Approach to reading a chest radiograph
An initial assessment is done to ensure that the radiograph belongs to the patient. According to Moskowitz (2011), once the initial assessment is done, the technical quality of the radiograph is determined. This entails assessing parameters such as rotation of the patient, exposure of the film and inspiratory effort of the patient. Moskowitz (2011) notes that rotations may in most cases symbolize abnormalities in the cardiac contour and can result in erroneous diagnoses. To make certain that the patient is not rotated the position of the medial ends of the clavicles needs to be equidistance from the spinous process. Good exposure of the film is indicated by the clear visibility of the thoracic vertebrae and the assessor can see through the cardiac shadow to see structures in the lower left lobe of the lung (Moskowitz, 2011).
Once the technical aspects have been checked and evaluated, the first thing to assess is the soft tissues beginning in the neck area where checking is done for any signs of masses and vascular calcification. This is then followed by a check of the shoulders, then the axilla and finally the abdomen. A search for lymph nodes and calcifications is done in the axilla. According to Moskowtiz (2011), in the abdomen a search of free air and intestinal obstruction is carried out. The bony structures of the neck and cervical vertebral column are then checked. This is then followed by an evaluation of the scapula and the shoulders (Moskowtiz, 2011). Ribs are evaluated individually starting from the posterior then finishing at the anterior. The diaphragms are then evaluated. An evaluation of the costophremic sulcus helps to determine the presence of fluids (Moskowtiz, 2011). After this is done, the lung fields are then checked to ensure that the pulmonary veins and bronchi are normal. The heart is then assessed as the last thing for any abnormalities.
Abdominal radiograph
As with the chest radiograph, the technical quality of the film has to be assessed first. This is then followed by identification of lines such as postsurgical drains and urinary catheters, which provide evidence for the presence of intraperitoneal gas (Hussain, Latif and Hall, 2010). Gas patterns in the bowel are assessed to determine their level of abnormality. The sizes of the soft tissue organs such as the liver and the kidneys are checked (Hussain, Latif and Hall, 2010). The film is then evaluated for any presence of calcification densities that may indicate the presence of gallstones (Hussain, Latif and Hall, 2010). The bones of the vertebral column are then checked. The last check is done on the periphery structures such as at the base of the lungs (Hussain, Latif and Hall, 2010).
Radiograph of the bone
The first approach involves checking that the radiograph is for the correct patient. The alignment of bones is then checked followed by checking the joint spacing and integrity of the bone cortex. Finally, abnormalities are checked in the soft tissues of the bone area.

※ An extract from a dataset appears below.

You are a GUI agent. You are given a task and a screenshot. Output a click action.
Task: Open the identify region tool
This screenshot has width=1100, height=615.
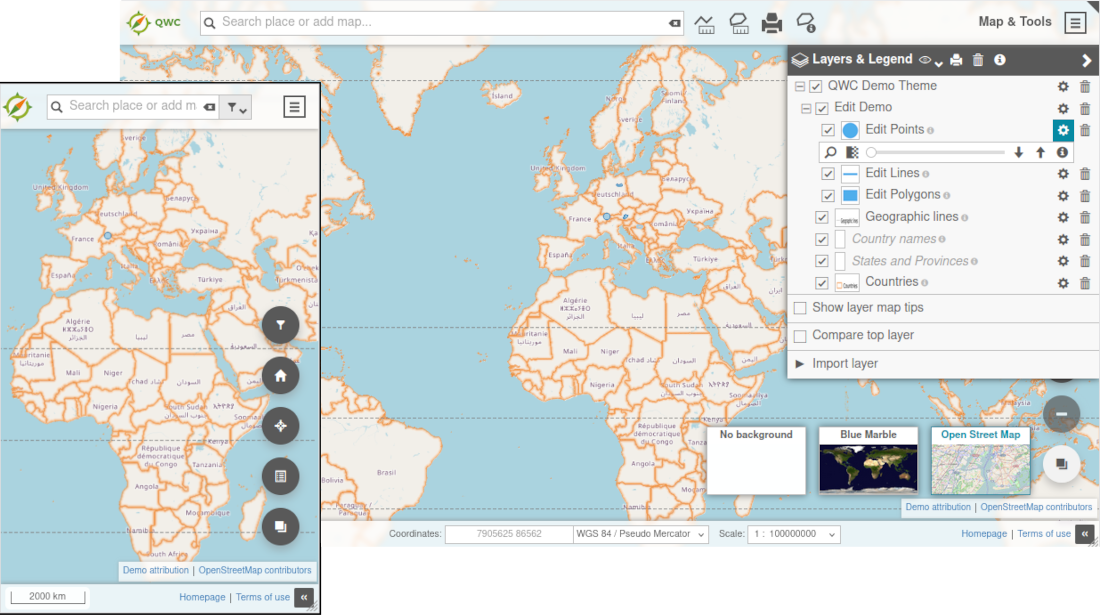click(806, 23)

Information that would be included in describing a fracture
According to Erkonen and Smith (2010), information that would be used in describing a fracture would include whether the fracture is a simple or closed fracture or whether it is a compound or open fracture. Furthermore, the fractures can be described using a variety of terms such as non-displaced, spiral, angulated or distracted.
Describe the difference between the radiograph findings of a mall bowel obstruction versus a large bowel obstruction
Large bowel obstructions are characterized by colonic distention, collapsed distal colon and dilatation of the large bowel to a diameter or width of about 6cm (Gel and Jones). In a small bowel obstruction, there is the presence of small bowel distention, the presence of more than two air-fluid levels with widths of about 2.5 cm (Silva, Pimenta and Guimaraes, 2009).
Describe the difference between radiograph findings of pneumonia and pleural effusion
According to Gel and Jones, pleural effusion radiographic findings using a lateral decubitus films may show little amounts of fluid layering next to the dependent parietal pleura. According to Schwartz (2007), radiographic findings of pneumonia may be indicated by the presence of focal airspace filing and patchy airspace filling.
References
Erkonen, W., & Smith, W. (2010). Radiology 101: The basics and fundamentals of imaging (3rd, Ed.). Philadelphia: Wolters Kluwer/Lippincott Williams & Wilkins.
Goel, D., & Jones, A. (n.d.). Large bowel obstruction | Radiology Reference Article | Radiopaedia.org. Retrieved June 30, 2015, from http://radiopaedia.org/articles/large-bowel-obstruction
Goel, D., & Jones, J. (n.d.). Pleural effusion | Radiology Reference Article | Radiopaedia.org. Retrieved June 30, 2015, from http://radiopaedia.org/articles/pleural-effusion
Hussain, S., & Latif, S. (2010). Rapid Review of Radiology. London: Manson Publishing.
Moskowitz, H. (2011). I.C.U. Chest Radiology: Principles and Case Studies. Hoboken: John Wiley & Sons.
Schwartz, D. T. (2008). Emergency radiology: Case studies. New York: McGraw-Hill Medical.